To do>
Your task is to copy each line of the records that includes the string "agent".
***** Given data
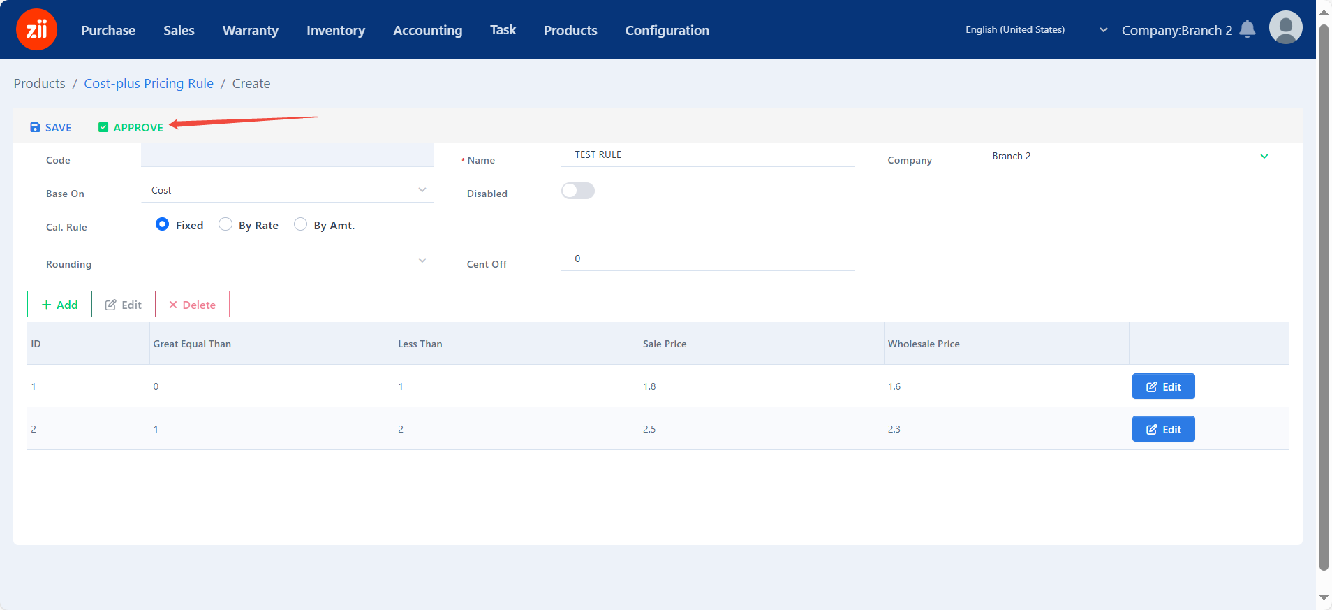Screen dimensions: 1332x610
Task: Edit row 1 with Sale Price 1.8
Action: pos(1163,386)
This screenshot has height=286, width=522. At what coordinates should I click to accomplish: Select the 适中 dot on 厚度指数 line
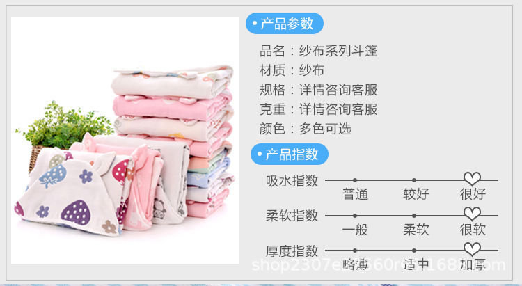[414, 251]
**********
***** Given data
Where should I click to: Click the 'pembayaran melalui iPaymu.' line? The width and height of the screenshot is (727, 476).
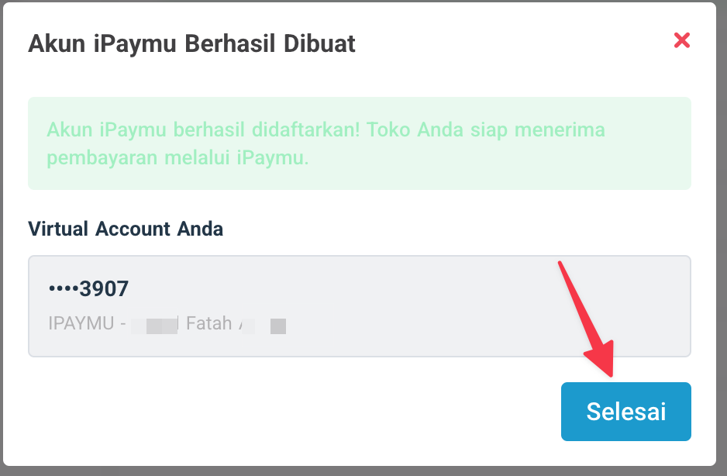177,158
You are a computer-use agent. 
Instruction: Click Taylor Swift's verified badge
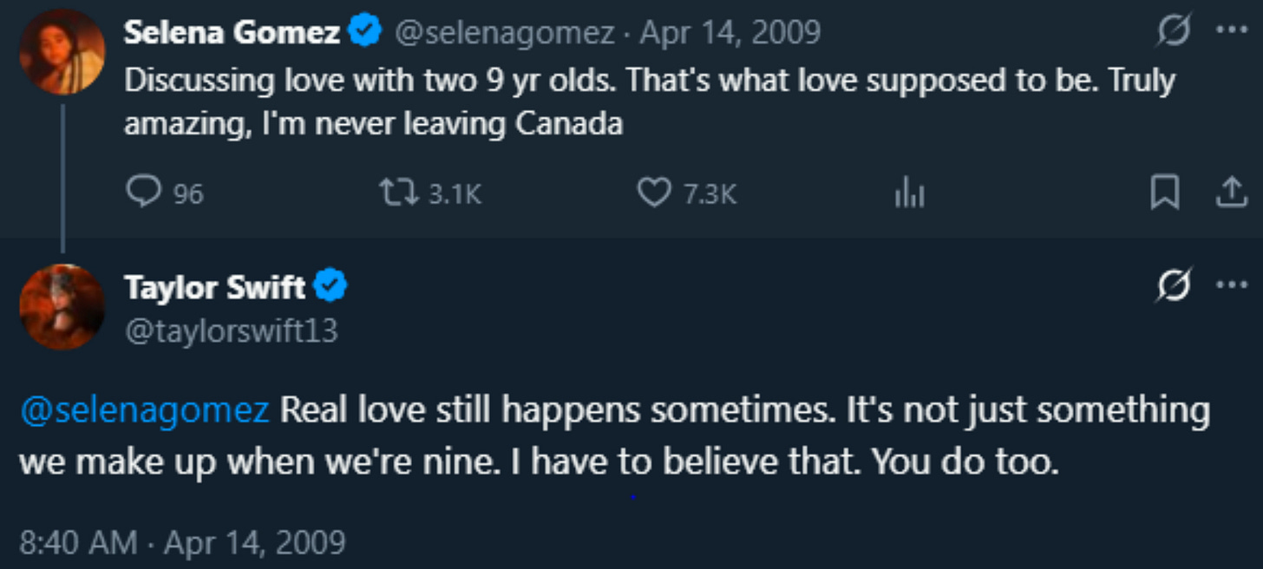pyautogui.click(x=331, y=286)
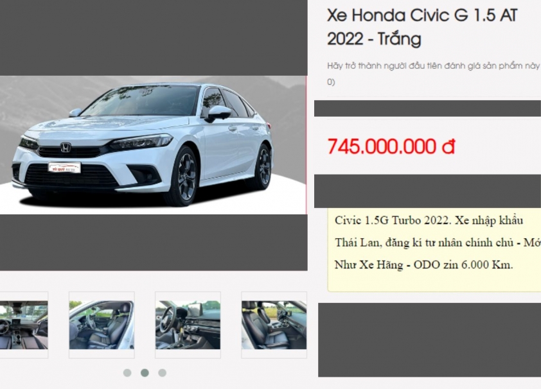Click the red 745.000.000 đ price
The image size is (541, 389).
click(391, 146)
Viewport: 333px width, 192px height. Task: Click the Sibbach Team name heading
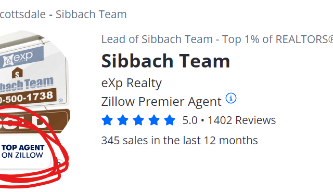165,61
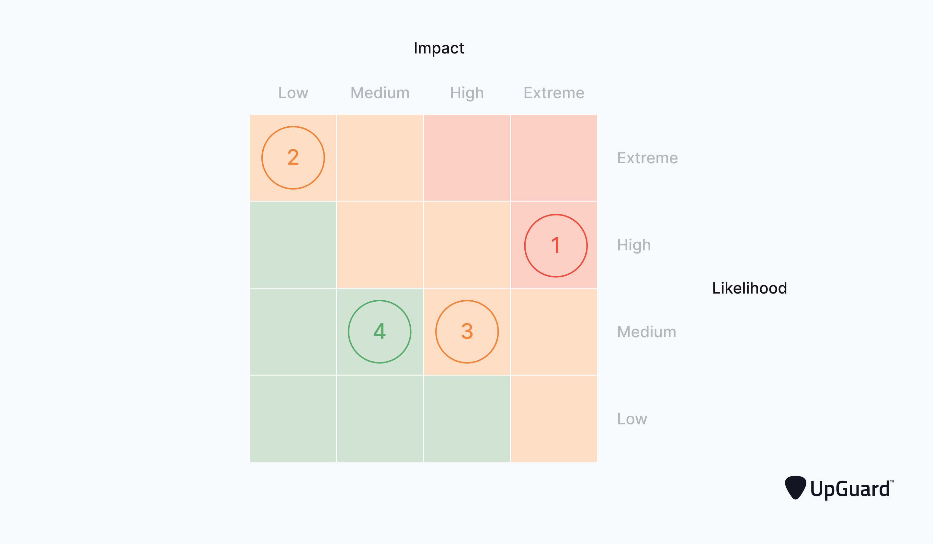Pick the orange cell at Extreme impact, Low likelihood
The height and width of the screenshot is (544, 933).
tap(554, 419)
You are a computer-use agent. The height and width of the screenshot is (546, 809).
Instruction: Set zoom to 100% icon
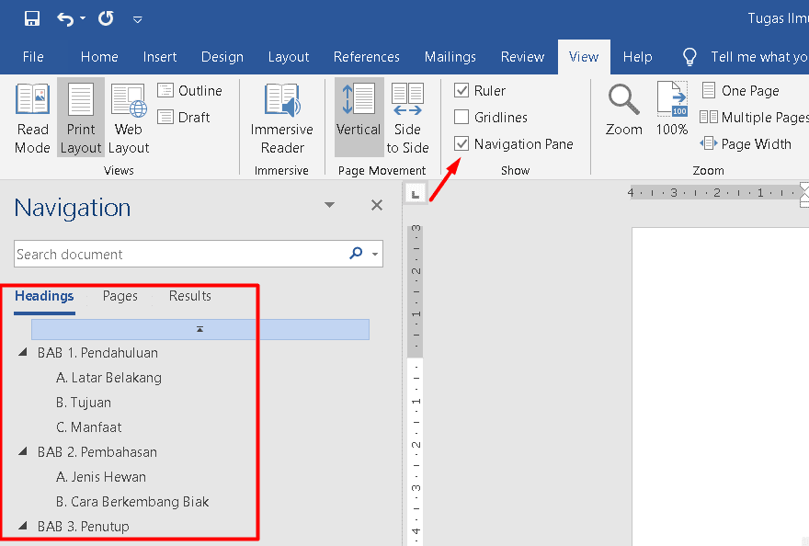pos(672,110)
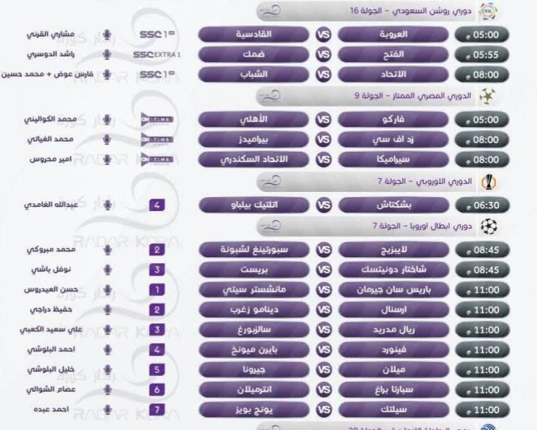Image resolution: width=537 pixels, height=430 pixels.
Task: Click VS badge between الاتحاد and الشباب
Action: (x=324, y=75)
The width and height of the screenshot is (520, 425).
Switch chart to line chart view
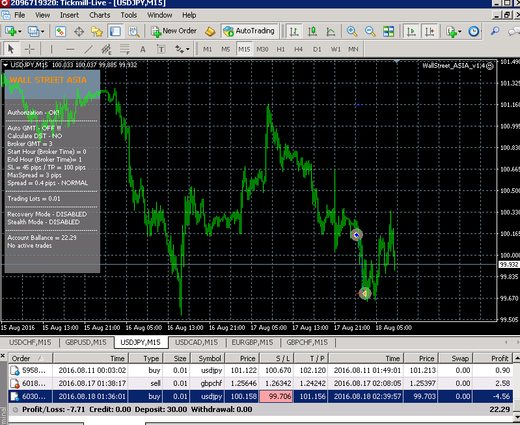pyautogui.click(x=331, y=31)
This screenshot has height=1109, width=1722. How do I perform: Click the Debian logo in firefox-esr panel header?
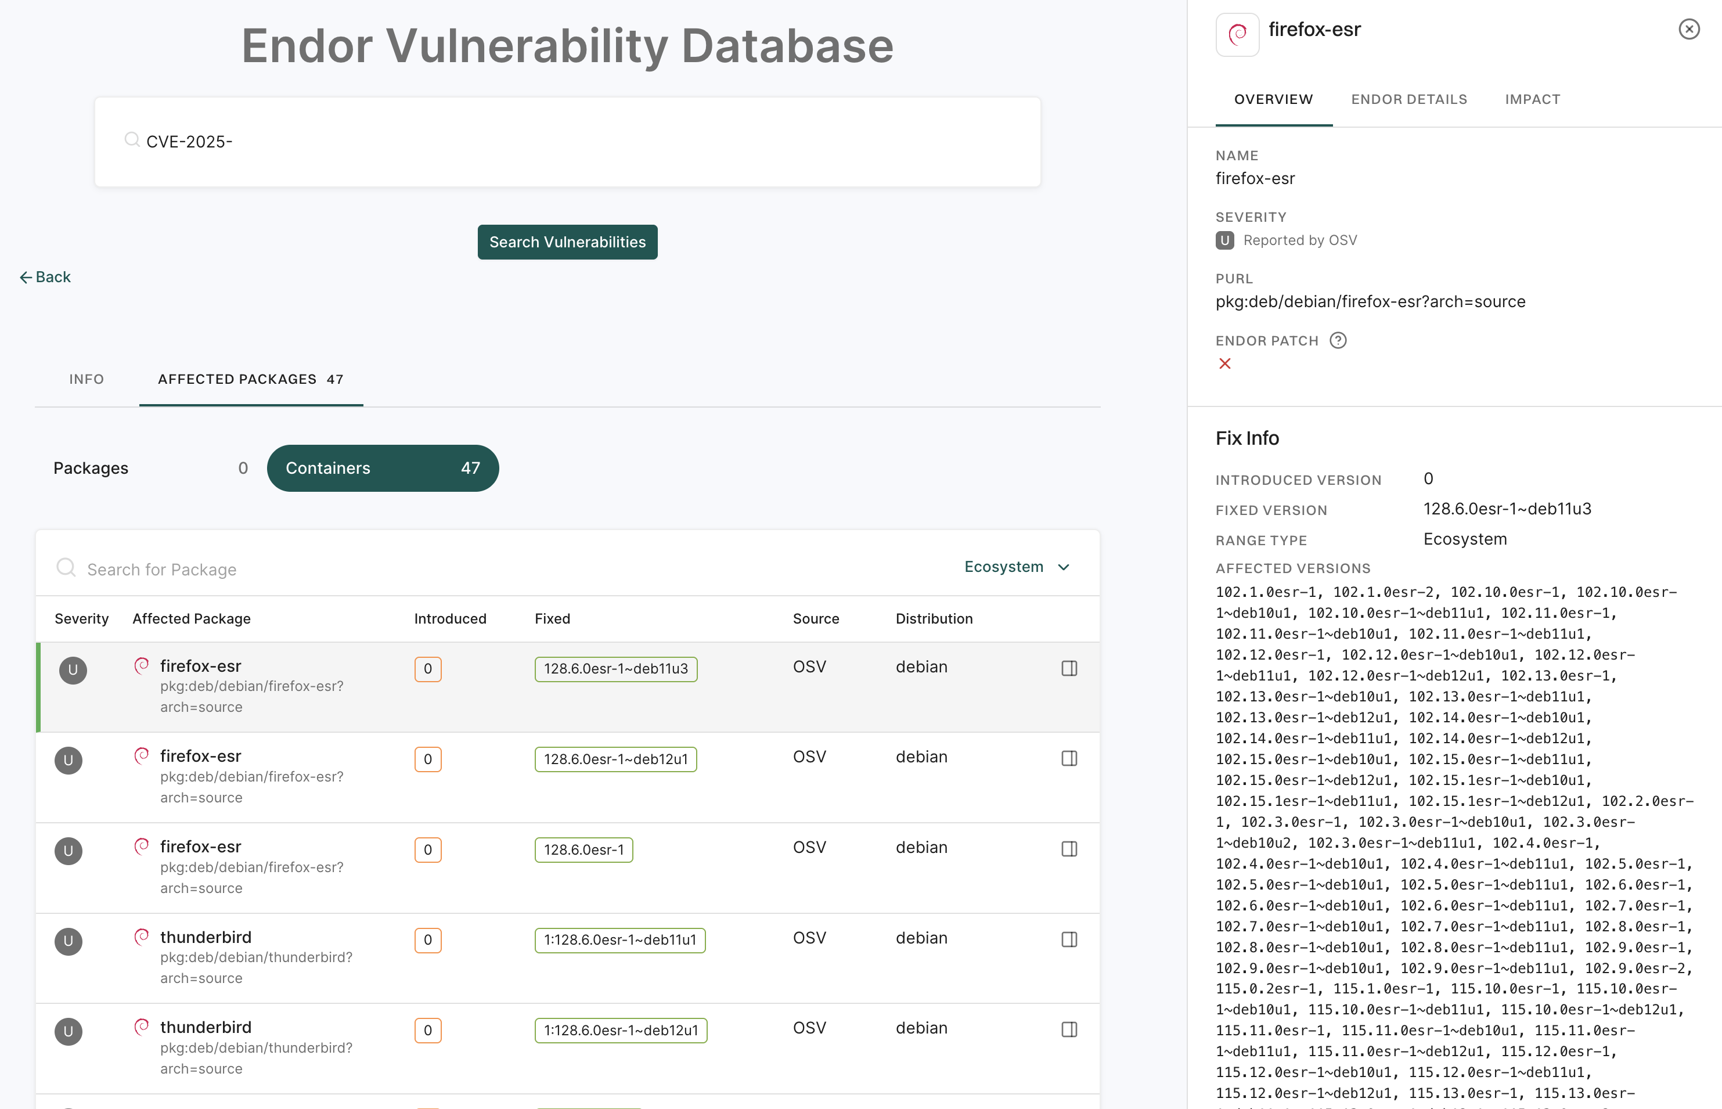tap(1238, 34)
**********
***** Given data
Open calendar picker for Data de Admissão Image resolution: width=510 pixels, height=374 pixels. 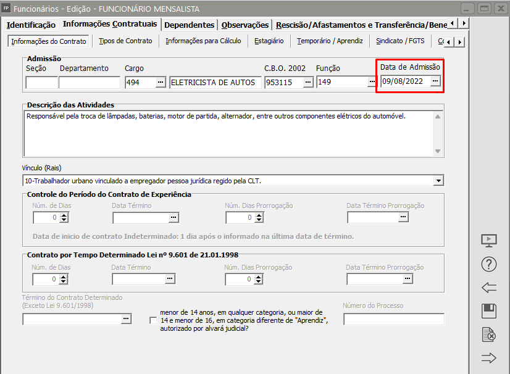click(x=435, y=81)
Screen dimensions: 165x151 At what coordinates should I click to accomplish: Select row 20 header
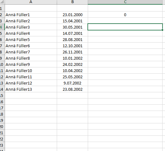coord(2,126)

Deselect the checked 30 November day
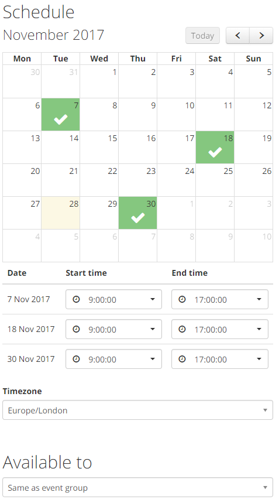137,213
**********
Expected answer>
You are a computer-use agent. 
You are a computer-use agent. The height and width of the screenshot is (546, 809).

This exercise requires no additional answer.